* [Instructions for the task]: In the material below, from the line containing "You are a GUI" through the line containing "Expand the Physics behavior", inclusive, change "radio button" to "option button" and reproduce those lines with no other alterations. Omit the pictures from your reply.

Word and item position data:

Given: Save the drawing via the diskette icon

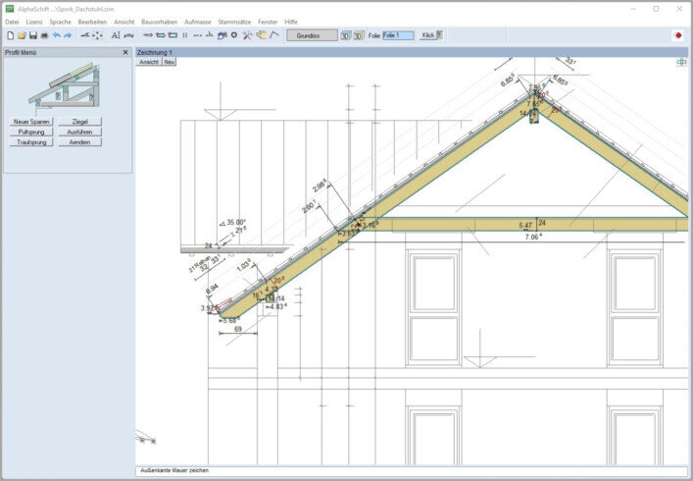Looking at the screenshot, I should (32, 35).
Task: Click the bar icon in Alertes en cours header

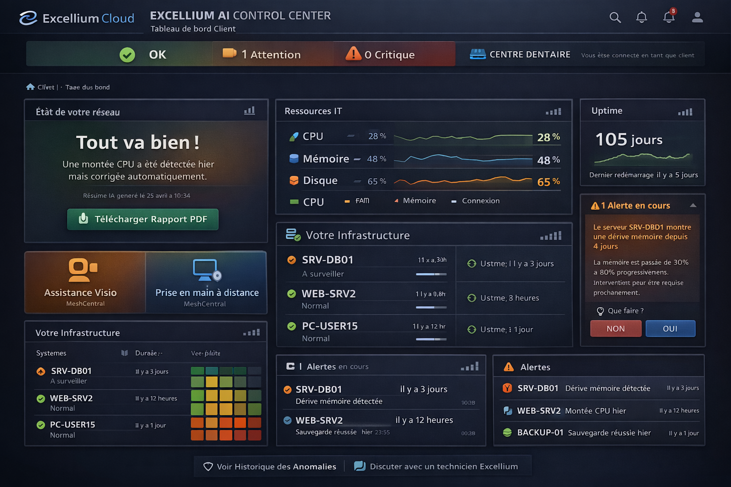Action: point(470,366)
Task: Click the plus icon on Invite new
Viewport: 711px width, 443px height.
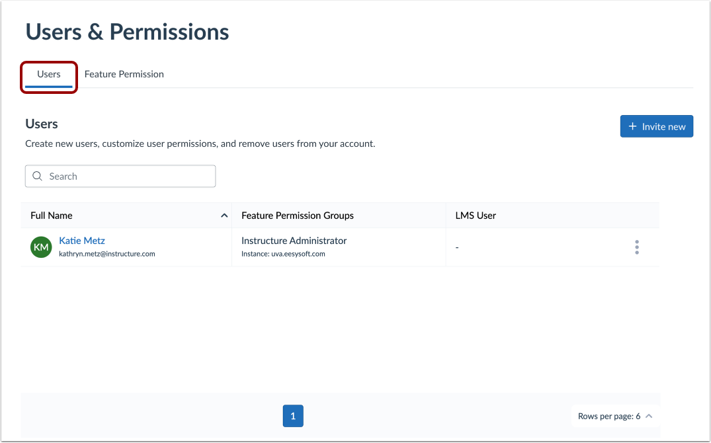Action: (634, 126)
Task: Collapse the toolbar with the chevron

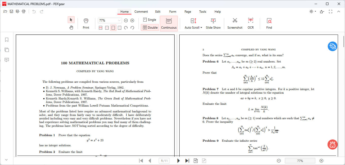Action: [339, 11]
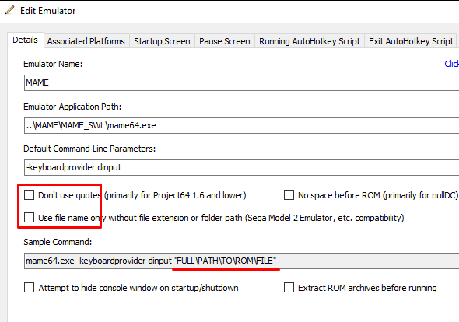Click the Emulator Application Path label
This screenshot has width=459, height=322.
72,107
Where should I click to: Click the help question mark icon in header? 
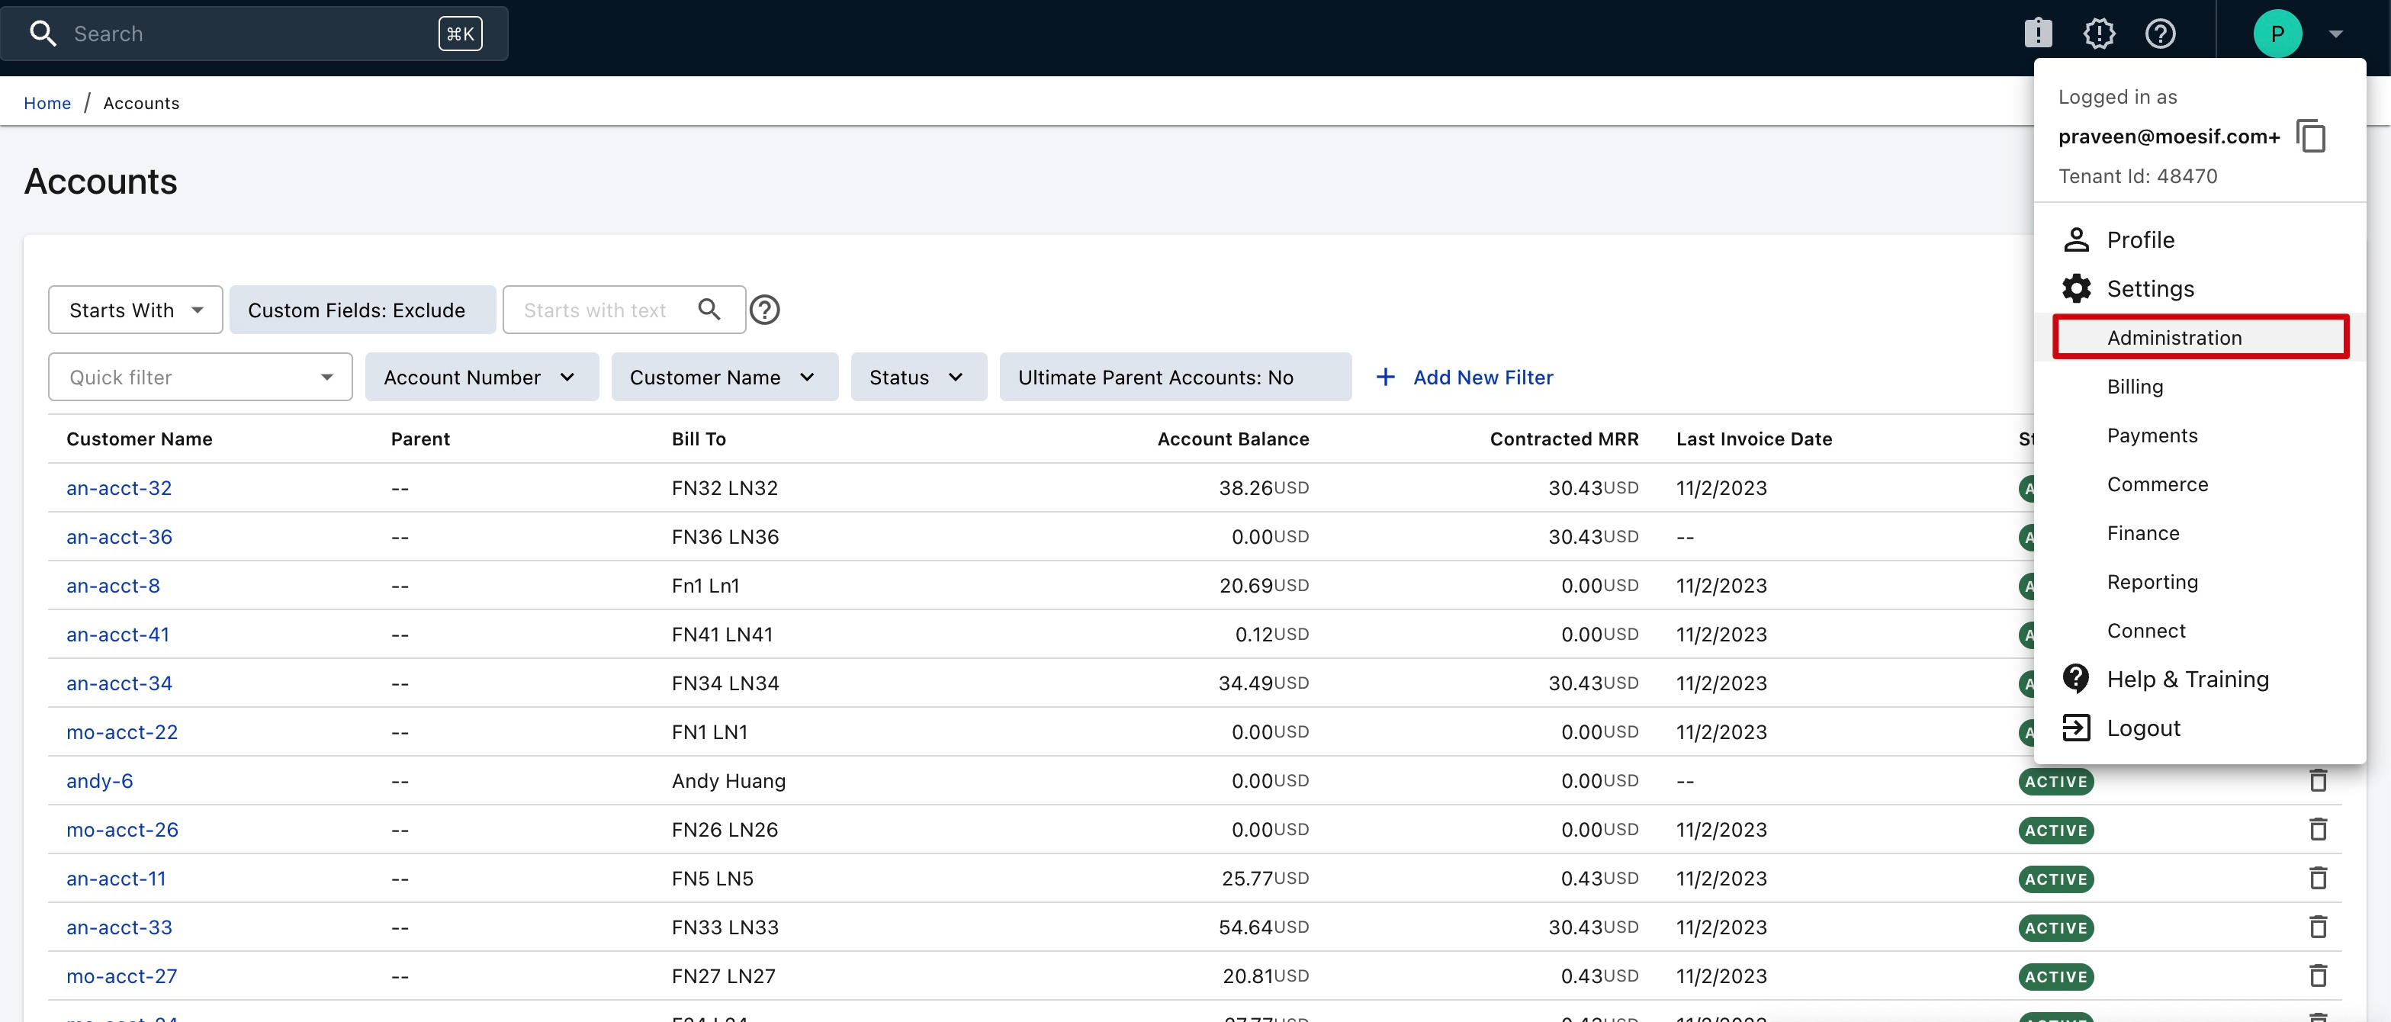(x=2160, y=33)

--

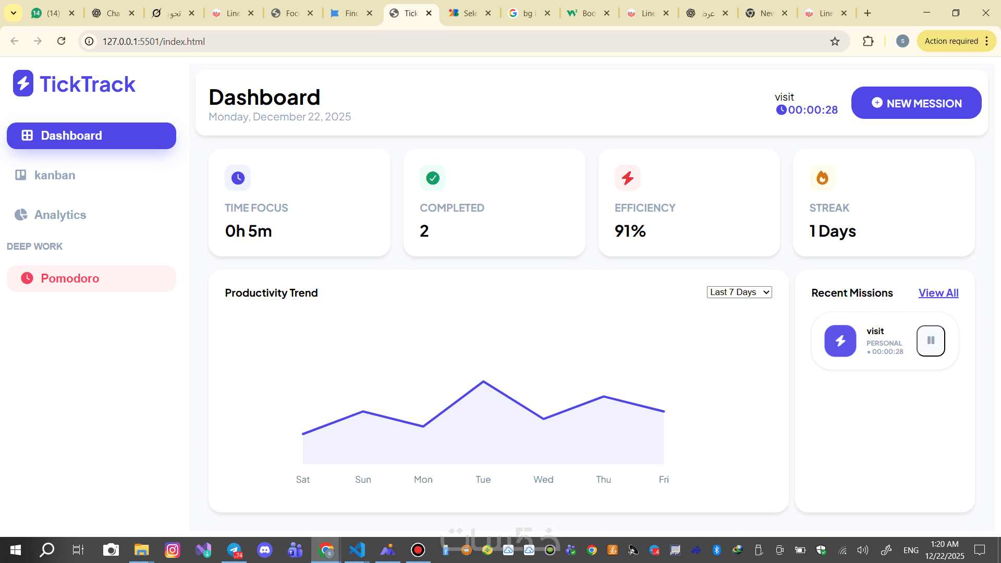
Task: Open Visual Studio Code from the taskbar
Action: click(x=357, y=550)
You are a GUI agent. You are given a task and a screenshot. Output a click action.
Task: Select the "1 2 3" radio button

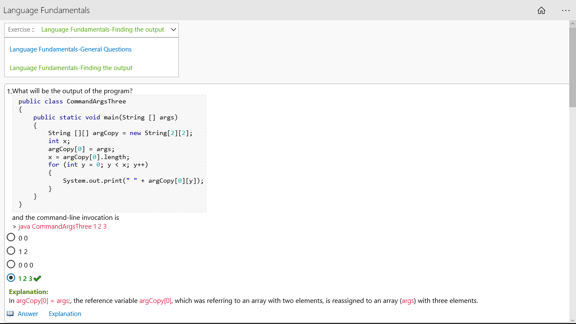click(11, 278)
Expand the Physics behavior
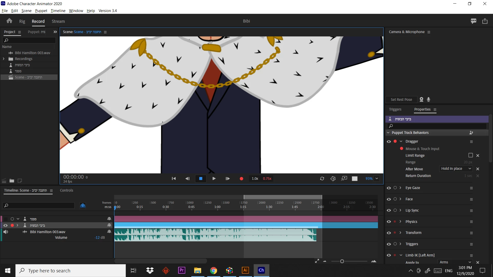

* [Answer to the exercise]:
You are a GUI agent. You are given a task and a screenshot. Output a click action.
Task: Select the "1 2 3" option button

click(11, 278)
Expand the Physics behavior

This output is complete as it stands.